#### Work to complete
Your job is to set down the stretch of entries that opens with the line containing "Screen dimensions: 1920x911" and closes with the line containing "Click the browser Home icon". Keep both end lines, copy each exactly, and add nothing.

#### Material for this exercise

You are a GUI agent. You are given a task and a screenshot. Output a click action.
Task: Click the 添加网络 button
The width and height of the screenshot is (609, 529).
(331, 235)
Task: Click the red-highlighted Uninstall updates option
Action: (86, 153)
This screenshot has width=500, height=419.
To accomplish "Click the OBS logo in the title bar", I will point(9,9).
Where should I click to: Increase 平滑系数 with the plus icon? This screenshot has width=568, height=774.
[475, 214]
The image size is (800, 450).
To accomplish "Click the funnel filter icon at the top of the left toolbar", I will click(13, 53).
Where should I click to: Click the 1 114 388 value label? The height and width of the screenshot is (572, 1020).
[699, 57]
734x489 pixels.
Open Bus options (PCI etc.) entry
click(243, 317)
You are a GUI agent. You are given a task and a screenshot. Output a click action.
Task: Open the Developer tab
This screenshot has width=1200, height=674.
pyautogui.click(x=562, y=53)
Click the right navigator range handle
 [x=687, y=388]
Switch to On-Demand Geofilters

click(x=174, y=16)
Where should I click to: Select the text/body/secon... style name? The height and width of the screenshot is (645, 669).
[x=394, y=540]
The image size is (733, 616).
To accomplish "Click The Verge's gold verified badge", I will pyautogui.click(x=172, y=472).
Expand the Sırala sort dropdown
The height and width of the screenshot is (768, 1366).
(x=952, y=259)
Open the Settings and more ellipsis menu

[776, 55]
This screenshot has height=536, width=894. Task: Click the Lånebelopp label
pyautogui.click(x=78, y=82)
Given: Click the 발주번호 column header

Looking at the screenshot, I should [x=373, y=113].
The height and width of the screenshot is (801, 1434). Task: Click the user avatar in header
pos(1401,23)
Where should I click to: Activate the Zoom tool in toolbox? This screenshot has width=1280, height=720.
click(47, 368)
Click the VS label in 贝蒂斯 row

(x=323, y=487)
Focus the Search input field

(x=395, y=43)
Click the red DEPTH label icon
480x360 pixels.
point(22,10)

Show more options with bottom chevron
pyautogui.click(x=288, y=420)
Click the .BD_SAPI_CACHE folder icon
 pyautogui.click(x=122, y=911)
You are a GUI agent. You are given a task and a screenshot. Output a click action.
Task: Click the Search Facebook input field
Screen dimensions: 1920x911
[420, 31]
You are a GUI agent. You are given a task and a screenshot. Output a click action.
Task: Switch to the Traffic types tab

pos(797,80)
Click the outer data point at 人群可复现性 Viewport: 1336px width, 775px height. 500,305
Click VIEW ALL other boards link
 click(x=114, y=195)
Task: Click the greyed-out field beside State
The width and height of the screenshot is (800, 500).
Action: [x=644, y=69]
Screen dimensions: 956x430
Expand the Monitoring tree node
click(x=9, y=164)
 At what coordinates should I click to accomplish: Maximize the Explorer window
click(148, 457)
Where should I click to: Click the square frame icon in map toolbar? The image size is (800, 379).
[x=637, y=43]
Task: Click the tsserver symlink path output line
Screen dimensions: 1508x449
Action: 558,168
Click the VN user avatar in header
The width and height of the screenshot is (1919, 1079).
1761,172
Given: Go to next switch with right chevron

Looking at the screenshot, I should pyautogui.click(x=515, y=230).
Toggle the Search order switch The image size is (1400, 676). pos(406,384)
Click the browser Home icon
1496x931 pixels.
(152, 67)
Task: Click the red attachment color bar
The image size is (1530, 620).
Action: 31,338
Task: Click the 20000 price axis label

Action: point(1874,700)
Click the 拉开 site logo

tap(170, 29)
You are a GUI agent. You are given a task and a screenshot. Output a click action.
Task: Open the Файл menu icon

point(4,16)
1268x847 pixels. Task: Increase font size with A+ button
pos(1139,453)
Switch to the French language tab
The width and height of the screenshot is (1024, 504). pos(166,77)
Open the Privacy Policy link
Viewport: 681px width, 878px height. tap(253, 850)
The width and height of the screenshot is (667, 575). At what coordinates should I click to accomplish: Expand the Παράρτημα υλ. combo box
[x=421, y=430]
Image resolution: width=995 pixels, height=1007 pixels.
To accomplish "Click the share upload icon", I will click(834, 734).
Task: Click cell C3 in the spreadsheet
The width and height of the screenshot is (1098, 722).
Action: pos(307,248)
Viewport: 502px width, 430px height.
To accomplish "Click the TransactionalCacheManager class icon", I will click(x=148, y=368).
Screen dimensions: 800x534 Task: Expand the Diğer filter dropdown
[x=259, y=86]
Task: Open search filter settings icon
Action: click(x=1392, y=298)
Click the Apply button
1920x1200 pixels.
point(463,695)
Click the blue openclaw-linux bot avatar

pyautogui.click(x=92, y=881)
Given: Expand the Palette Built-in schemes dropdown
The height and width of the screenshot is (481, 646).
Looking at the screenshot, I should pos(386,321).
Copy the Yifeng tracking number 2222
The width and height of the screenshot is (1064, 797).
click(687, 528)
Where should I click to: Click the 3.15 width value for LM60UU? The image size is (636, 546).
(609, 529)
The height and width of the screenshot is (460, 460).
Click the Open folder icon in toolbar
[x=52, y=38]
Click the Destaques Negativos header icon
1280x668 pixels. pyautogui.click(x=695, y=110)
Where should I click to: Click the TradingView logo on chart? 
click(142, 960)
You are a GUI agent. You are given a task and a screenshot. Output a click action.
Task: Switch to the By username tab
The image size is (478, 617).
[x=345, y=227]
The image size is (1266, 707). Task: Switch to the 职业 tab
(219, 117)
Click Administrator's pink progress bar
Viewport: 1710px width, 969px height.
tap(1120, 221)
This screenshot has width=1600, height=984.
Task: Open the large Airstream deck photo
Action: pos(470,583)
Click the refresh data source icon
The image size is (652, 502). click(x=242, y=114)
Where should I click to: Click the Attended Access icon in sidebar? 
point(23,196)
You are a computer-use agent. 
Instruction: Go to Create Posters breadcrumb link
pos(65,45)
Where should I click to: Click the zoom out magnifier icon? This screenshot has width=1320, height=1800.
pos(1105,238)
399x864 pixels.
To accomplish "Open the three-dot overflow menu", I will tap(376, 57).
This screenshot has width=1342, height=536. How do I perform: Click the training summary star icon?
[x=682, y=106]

#### Response
Screen dimensions: 1920x911
[420, 31]
You are a GUI agent. You are given a task and a screenshot. Output a click action.
Task: Switch to the Traffic types tab

pos(797,80)
Click the outer data point at 人群可复现性 Viewport: 1336px width, 775px height. 500,305
Click VIEW ALL other boards link
 click(x=114, y=195)
Task: Click the greyed-out field beside State
The width and height of the screenshot is (800, 500).
Action: [x=644, y=69]
Screen dimensions: 956x430
Expand the Monitoring tree node
click(x=9, y=164)
 At what coordinates should I click to accomplish: Maximize the Explorer window
click(148, 457)
Where should I click to: Click the square frame icon in map toolbar? The image size is (800, 379).
[x=637, y=43]
Task: Click the tsserver symlink path output line
Screen dimensions: 1508x449
Action: 558,168
Click the VN user avatar in header
The width and height of the screenshot is (1919, 1079).
1761,172
Given: Go to next switch with right chevron

Looking at the screenshot, I should pyautogui.click(x=515, y=230).
Toggle the Search order switch The image size is (1400, 676). pos(406,384)
Click the browser Home icon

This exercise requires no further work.